Lawsuits against employees and contractors, including consultants, for unauthorized use of a company’s confidential and proprietary information are common. For instance, on July 29, Abunassar Impact Basketball LLC filed suit against a former employee and a company he founded alleging that he “gathered Abunassar’s confidential and proprietary information in order to help start a new company which would directly and unfairly compete with Abunassar using Abunassar’s own proprietary information.” On the same day, Freeman Decorating Services Inc. filed a lawsuit against employees of a company it acquired claiming that the employees used Freeman’s confidential information to benefit the new employer. Clearly, companies need to be proactive in protecting what is almost always their most valuable asset — their proprietary information.

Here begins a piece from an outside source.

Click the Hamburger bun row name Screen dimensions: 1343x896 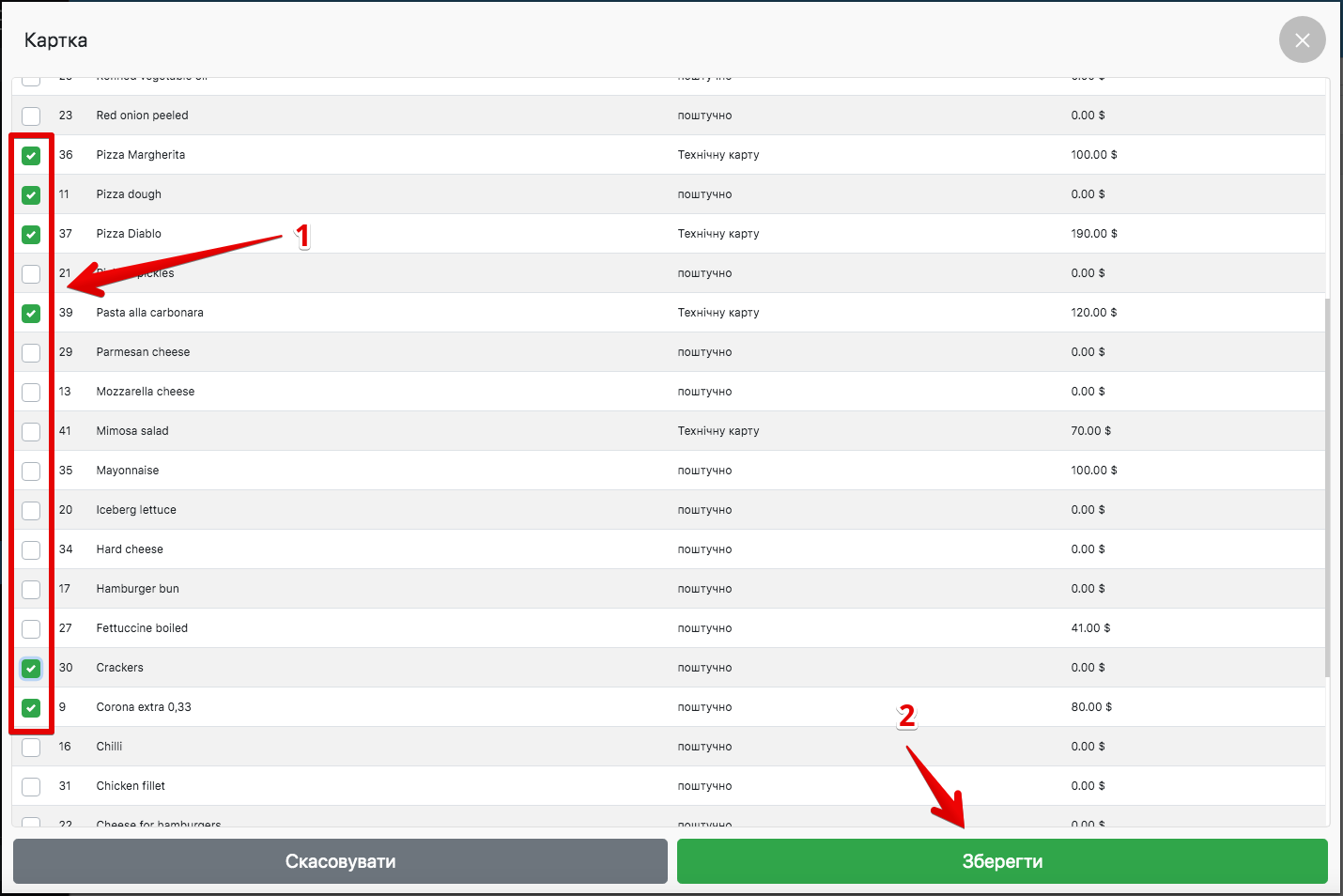[137, 589]
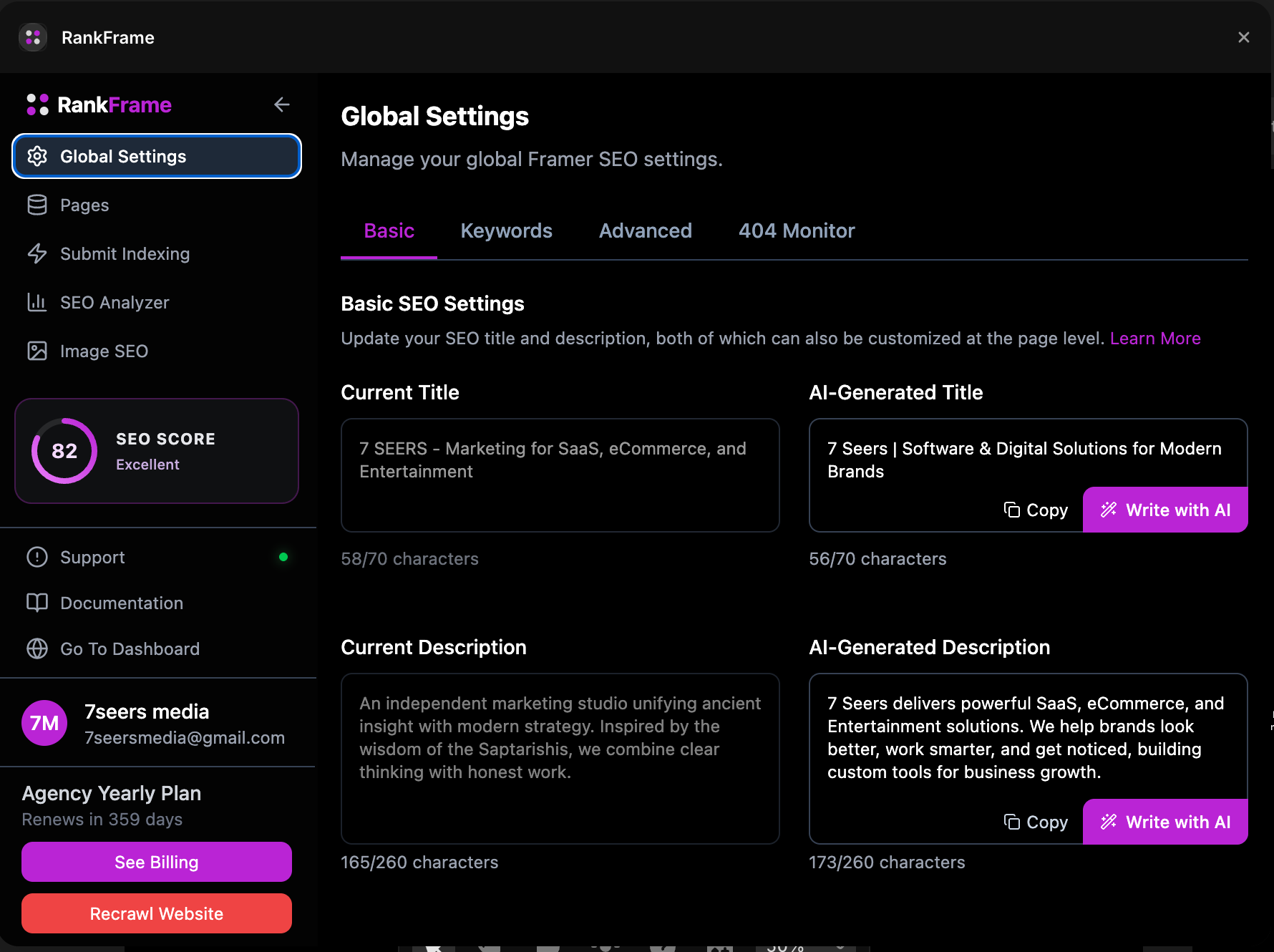Click Write with AI for the title
This screenshot has width=1274, height=952.
(x=1165, y=510)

One of a number of ways to protect your company’s proprietary information is by requiring all employees, including founders, and all independent contractors, including consultants, to sign a Non-Disclosure or Proprietary Information Agreement (PIA). This does not apply only to staff involved in creating and using the proprietary information; rather, it applies to all employees and consultants/contractors who have access to proprietary information. In addition to source code, formulas, mask works, designs and techniques, proprietary information can include budgets, customer lists, marketing plans and other information. In the Abunassar case, the claimed proprietary information included the company’s business model, client lists, pricing and other non-technical information. In the Freeman case, the information claimed to be confidential was also not technical information.

PIAs are not just important for dealing with employees and contractors. Absent formal legal protection, such as a patent, when a company discloses confidential information to people who do not have an obligation of confidentiality, it jeopardizes the status of the information as confidential. Additionally, while a company may have a non-competition agreement in place, a PIA can be easier to enforce, and therefore may protect a company more effectively than a non-compete. Finally, any investor or acquirer is going to want to be sure that all of the company’s proprietary information has been adequately protected and PIAs are one important component of that protection.

Among other provisions, a PIA should include provisions (i) defining what information is proprietary (with a well-placed “including but not limited to” provision), (ii) protecting confidential information the company receives from third parties, (iii) assigning any rights the employee or consultant may have in the proprietary information it is providing to the company (including a “work made for hire” clause), and (iv) obligating the employee/contractor to keep the company informed of any inventions that the employee conceives of that relates to the company’s business, is created on company time or is created using company equipment. A PIA may also include a non-compete. A PIA may also have provisions prohibiting its employees and consultants from disparaging the company (especially given the advent of social media), and provisions prohibiting employees and consultants from hiring away your other employees. Extremely important is a provision authorizing the company to enforce the PIA by getting an injunction against the employee or independent contractor.